Sometimes I feel like I was falling apart at the seams. Also, I want to confess, I am no longer a young beautiful Asian woman anymore. I’m fast approaching the age of no-return, and I try my best to hold on to my looks with lots of makeup, skin care products, facials, etc.

Perhaps he already knew what I was planning to do. I wasn’t trying to scheme him. I was desperate. As soon as I moved in with him, I flat out admitted to him about my current financial situation and I proposed that I become his free use slut in lieu of rent. I started crying again as I said this to him, and I told him that “You know Mike. You know I did everything for him. I can do everything for you as well. I suck cock and swallow cum. I take it up my ass. And I’m 100% clean. Mike had me examined at health clinic every other month.”

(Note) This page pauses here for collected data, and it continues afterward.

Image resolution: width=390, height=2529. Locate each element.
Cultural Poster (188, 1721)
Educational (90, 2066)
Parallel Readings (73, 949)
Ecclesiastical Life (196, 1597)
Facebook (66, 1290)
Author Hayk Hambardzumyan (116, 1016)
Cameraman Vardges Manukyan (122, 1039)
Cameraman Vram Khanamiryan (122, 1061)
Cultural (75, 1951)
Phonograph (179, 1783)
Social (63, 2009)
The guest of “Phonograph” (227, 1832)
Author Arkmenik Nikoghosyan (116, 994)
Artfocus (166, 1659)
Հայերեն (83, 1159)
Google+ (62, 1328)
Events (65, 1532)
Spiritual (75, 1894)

He was happy about the arrangement but I also said that because I just came out of a relationship, I don’t want there to be any emotional attachment between us, just pure sex. I would have sex with him for as often as he wanted with the only limit being on Sunday and Saturday when I had to go visit my ex-husband and my children.

Long story short since ever I moved in with him, he has been fucking me non stop everyday for an entire month already.

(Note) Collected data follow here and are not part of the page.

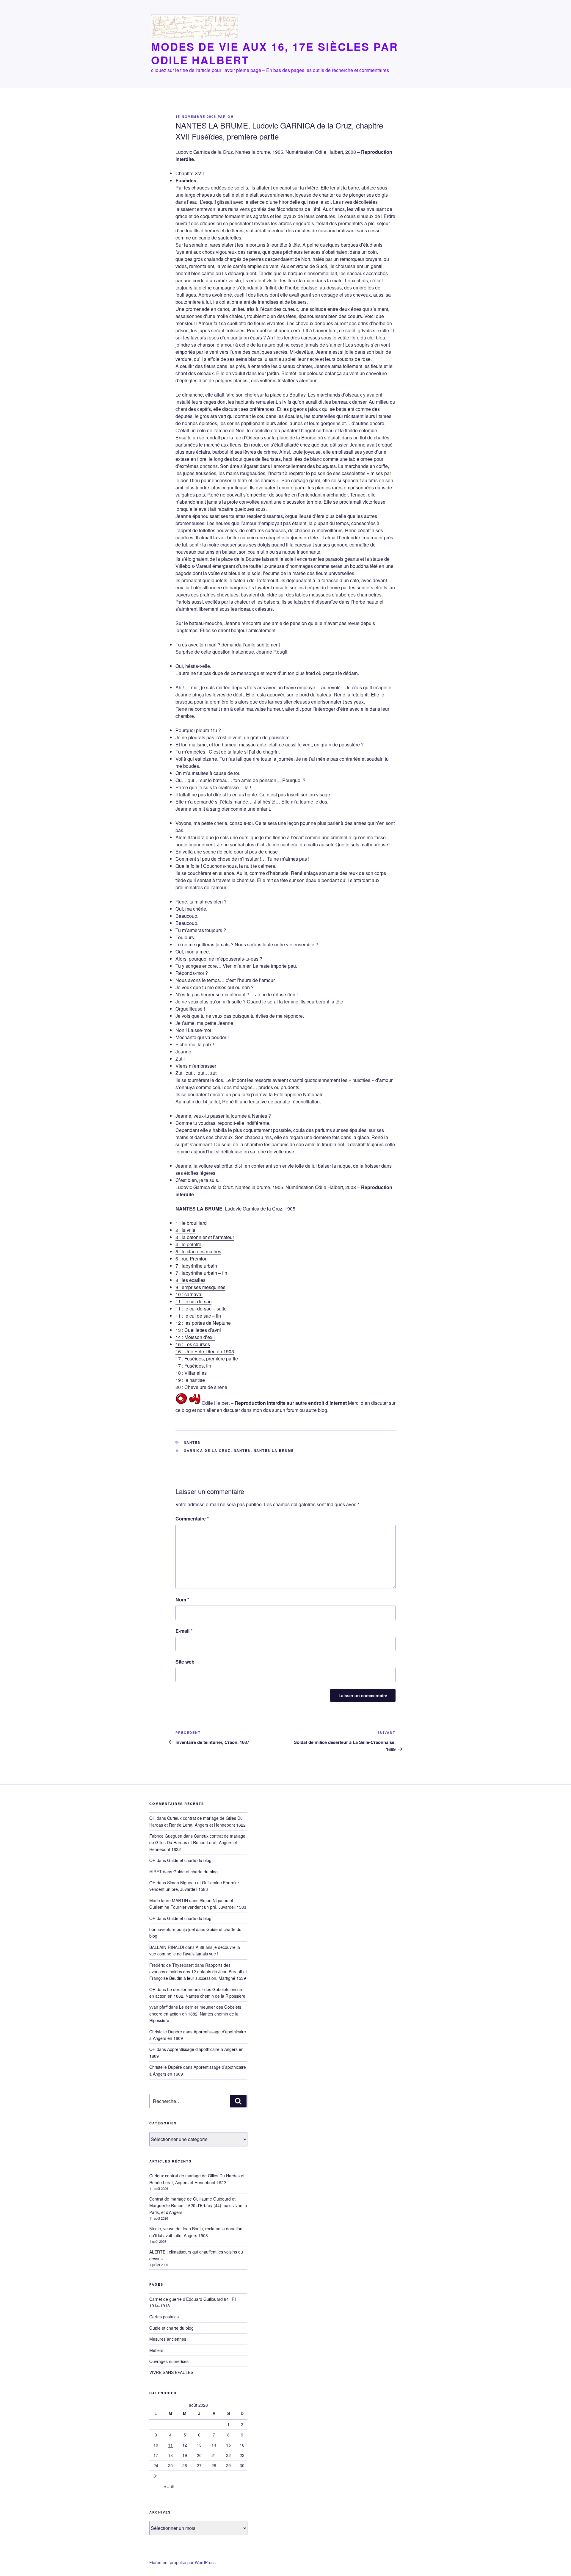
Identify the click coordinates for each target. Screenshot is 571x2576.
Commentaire (192, 1518)
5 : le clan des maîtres (198, 1251)
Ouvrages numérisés (169, 2361)
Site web (184, 1661)
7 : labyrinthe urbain (196, 1265)
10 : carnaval (189, 1294)
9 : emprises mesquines (200, 1287)
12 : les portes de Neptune (203, 1322)
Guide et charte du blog (189, 1860)
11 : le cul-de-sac (193, 1301)
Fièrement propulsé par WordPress (182, 2562)
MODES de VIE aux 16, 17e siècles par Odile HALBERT (274, 53)
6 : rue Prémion (191, 1258)
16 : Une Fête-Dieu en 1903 (204, 1351)
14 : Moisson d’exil (195, 1337)
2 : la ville (185, 1230)
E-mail (183, 1630)
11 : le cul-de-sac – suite (201, 1308)
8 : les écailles (190, 1280)
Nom (182, 1599)
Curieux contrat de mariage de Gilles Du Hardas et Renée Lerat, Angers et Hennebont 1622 (197, 1842)
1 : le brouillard (191, 1222)
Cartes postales (164, 2317)
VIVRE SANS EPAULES (171, 2372)
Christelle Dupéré (165, 2067)
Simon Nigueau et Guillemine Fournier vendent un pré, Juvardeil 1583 (194, 1886)
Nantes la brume (274, 1450)
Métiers (156, 2350)
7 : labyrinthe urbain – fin (201, 1272)
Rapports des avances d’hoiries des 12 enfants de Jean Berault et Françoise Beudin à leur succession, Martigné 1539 (198, 1971)
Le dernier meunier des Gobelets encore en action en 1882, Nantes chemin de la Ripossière (195, 2013)
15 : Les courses (192, 1344)
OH (231, 116)
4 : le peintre (188, 1244)
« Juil (169, 2486)
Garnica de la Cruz (207, 1450)
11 (170, 2445)
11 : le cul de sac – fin (198, 1315)
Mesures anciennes (167, 2339)
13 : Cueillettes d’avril (198, 1330)
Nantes (192, 1442)
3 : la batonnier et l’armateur (204, 1237)
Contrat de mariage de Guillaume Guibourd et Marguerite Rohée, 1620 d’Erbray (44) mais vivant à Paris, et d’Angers (198, 2205)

The first few days he fucked me multiple times a day and my pussy and mouth were so sore from being fucked so often but I kept my promise and made sure he had access to my holes whenever he became horny. He tried anal for the first time, and he liked it. After he fucked me anally, he walked over to my face and I sucked him off. He told me that it was the first time a girl would let him do ass to mouth, and I told him, “Then you haven’t really met a woman who is worthy of you. If a woman really love you, she would let you do anything to her.”

The only downside is Jake is not as dominant as my former owner and he does not enjoy hurting me. He is very gentle and he enjoys cuddling, kissing, and pure raw sex rather than domination, which is what I really crave.

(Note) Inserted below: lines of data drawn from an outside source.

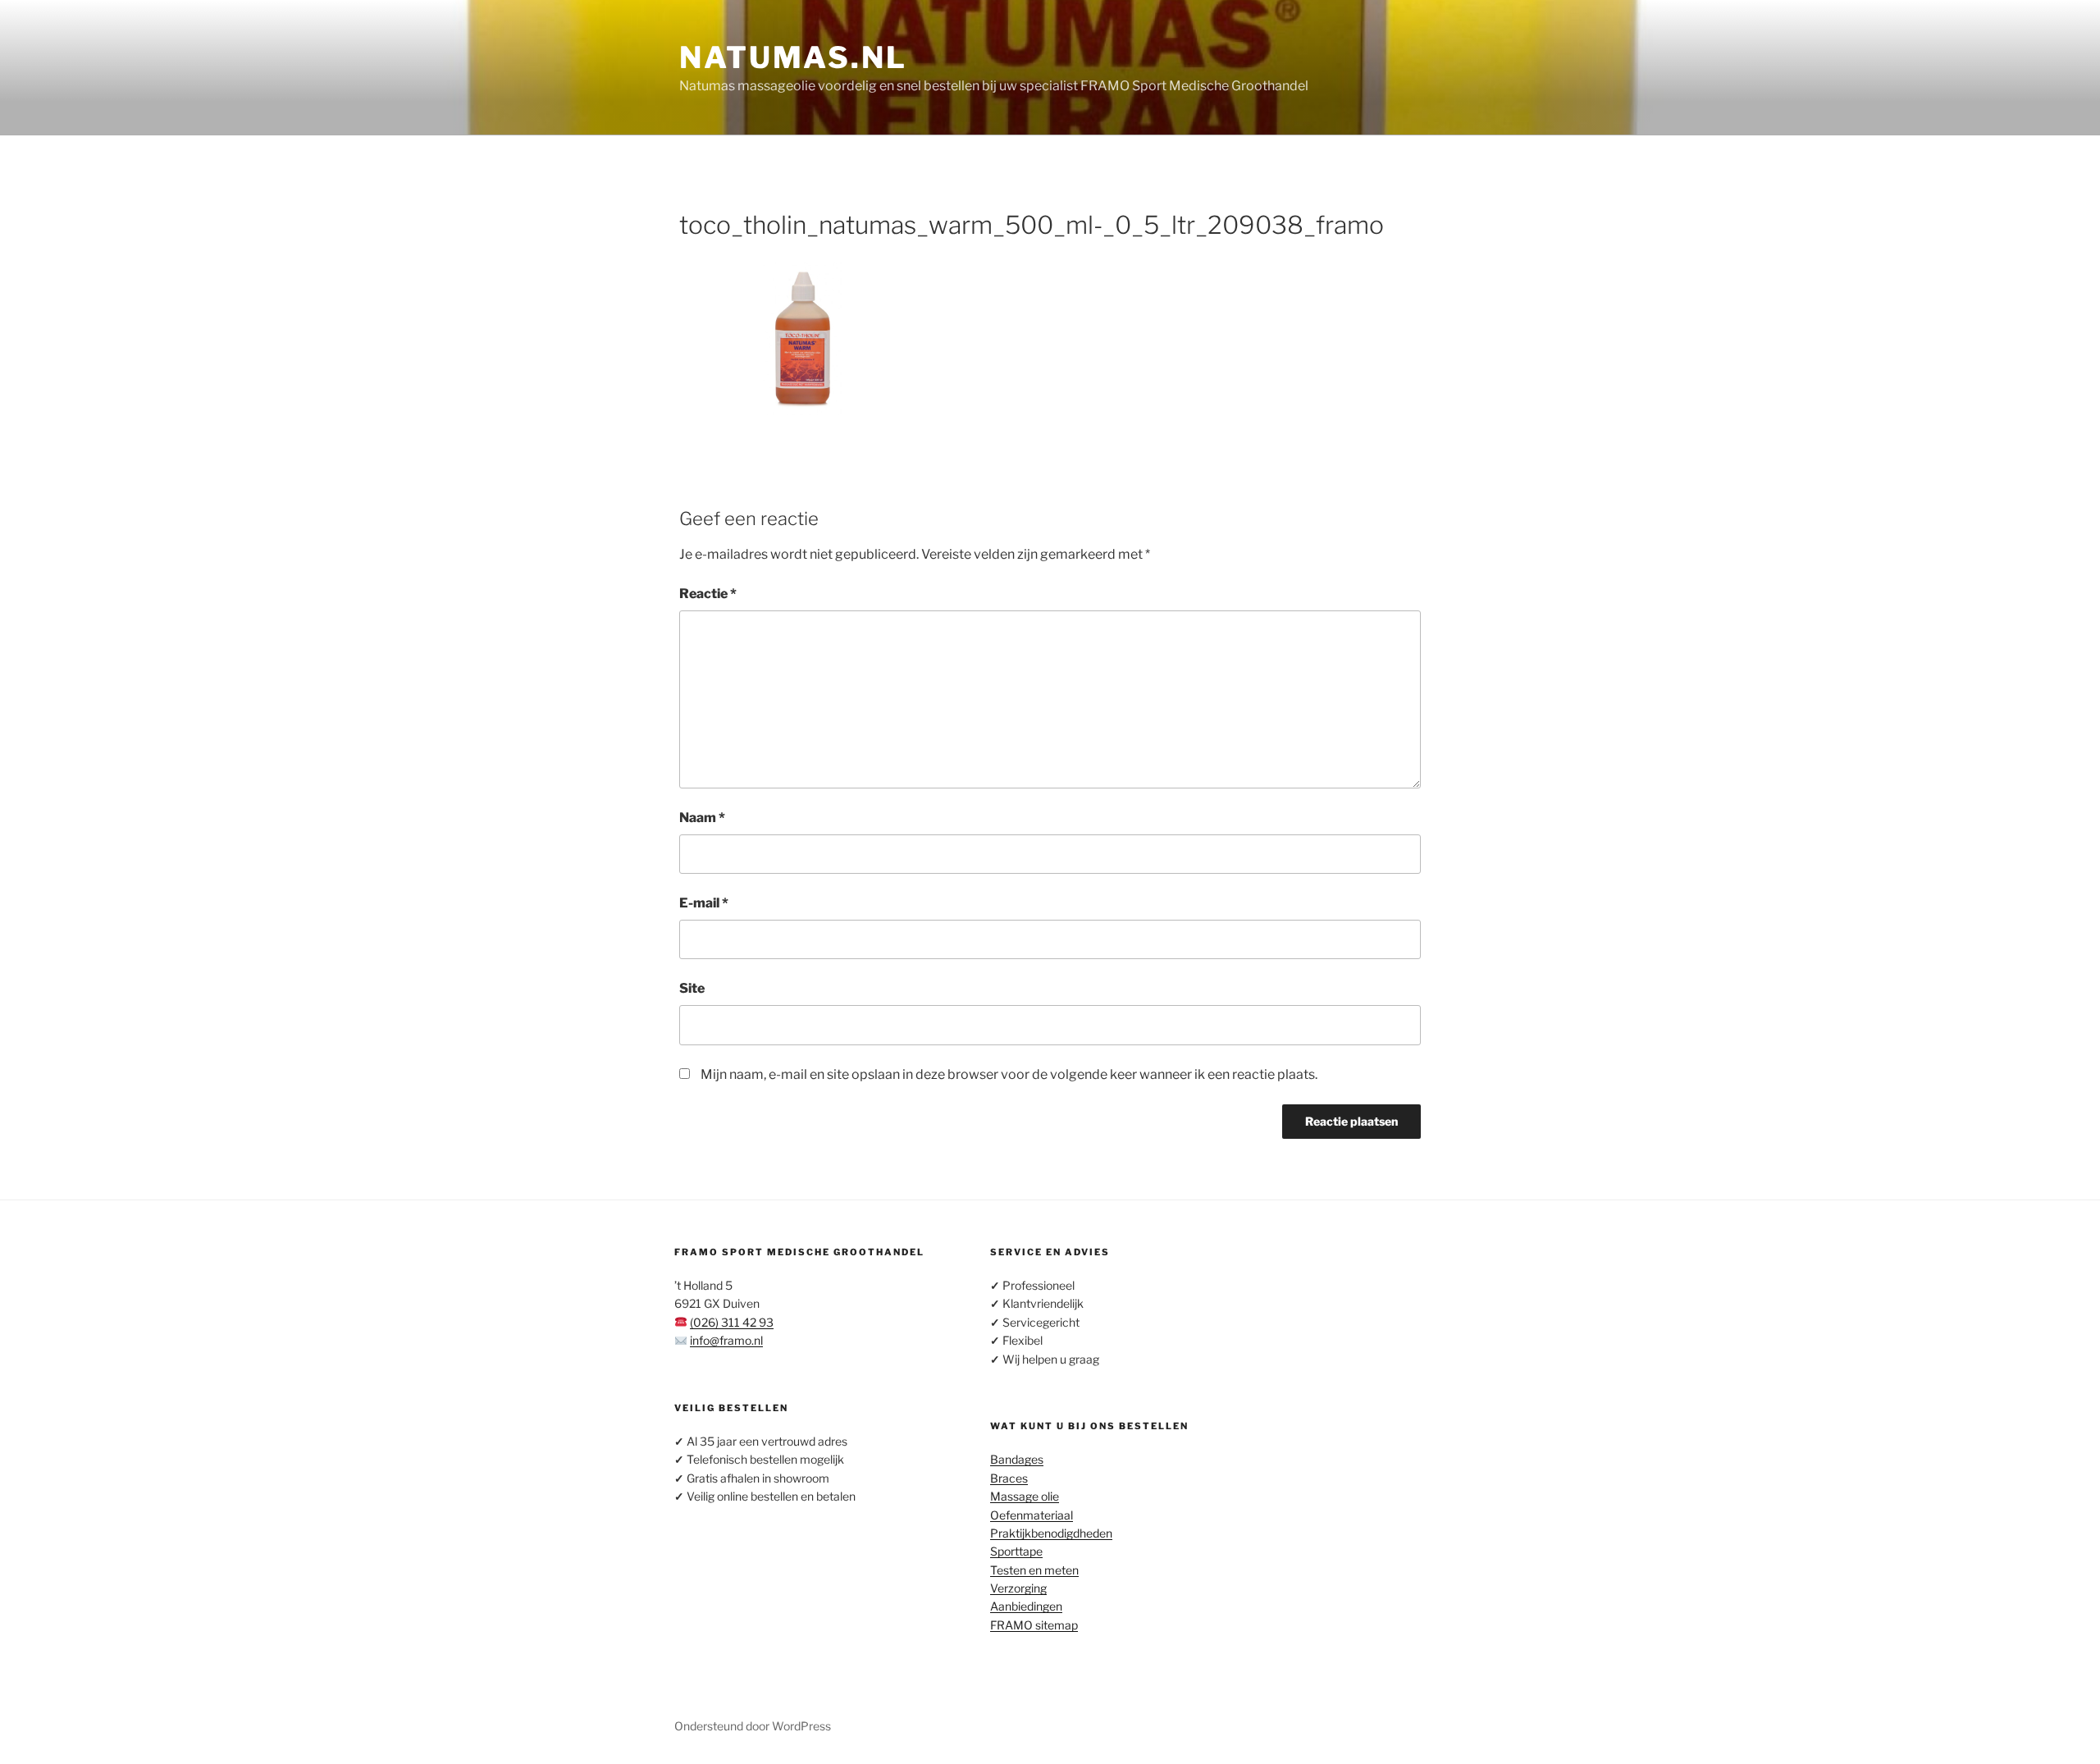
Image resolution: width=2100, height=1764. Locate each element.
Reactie (708, 593)
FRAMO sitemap (1034, 1625)
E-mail (703, 903)
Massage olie (1024, 1496)
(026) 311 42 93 (732, 1322)
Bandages (1016, 1459)
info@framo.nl (726, 1340)
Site (692, 988)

On the other hand, this has been a good hiatus from the domination I was enduring at Mike’s place. My former owner was everything I wanted, but I was also scared of him. I have always been conflicted in this way. If I meet a person who is meek and kind, I find him unattractive. If I meet a person who is sadistic and dominant, eventually I grow anxious and I wanted out. I can’t seem to find a middle ground. Mike was a chain smoker. And whenever he was smoking, I had to act as his ashtray. I swallowed the ash from his cigarettes with my mouth. He also used the lit cigarette to burn my nipples, breasts, and pussy lips. He put those videos of him torturing me on some BDSM website. I do not have copies of those videos.

So I’m content with my breakup. I felt like Mike would eventually want to kill me if I stayed with him. And right now my relationship with Jake has slowed down a bit. He still fucks me at least one time a day.

He is 21 years old and he is just insatiable. Even when I’m just brushing my teeth or scrolling my phone he would bear-hug me from behind and fuck me until he cums inside me. He says he’s living the dream of having a free use asian sex slave, and honestly, I don’t feel too bad either not having to work or worry about money.

The only downside is his cum is literally everywhere and some even gets into my hair and I feel I can smell his cum in my mouth when I go out to eat with my friends.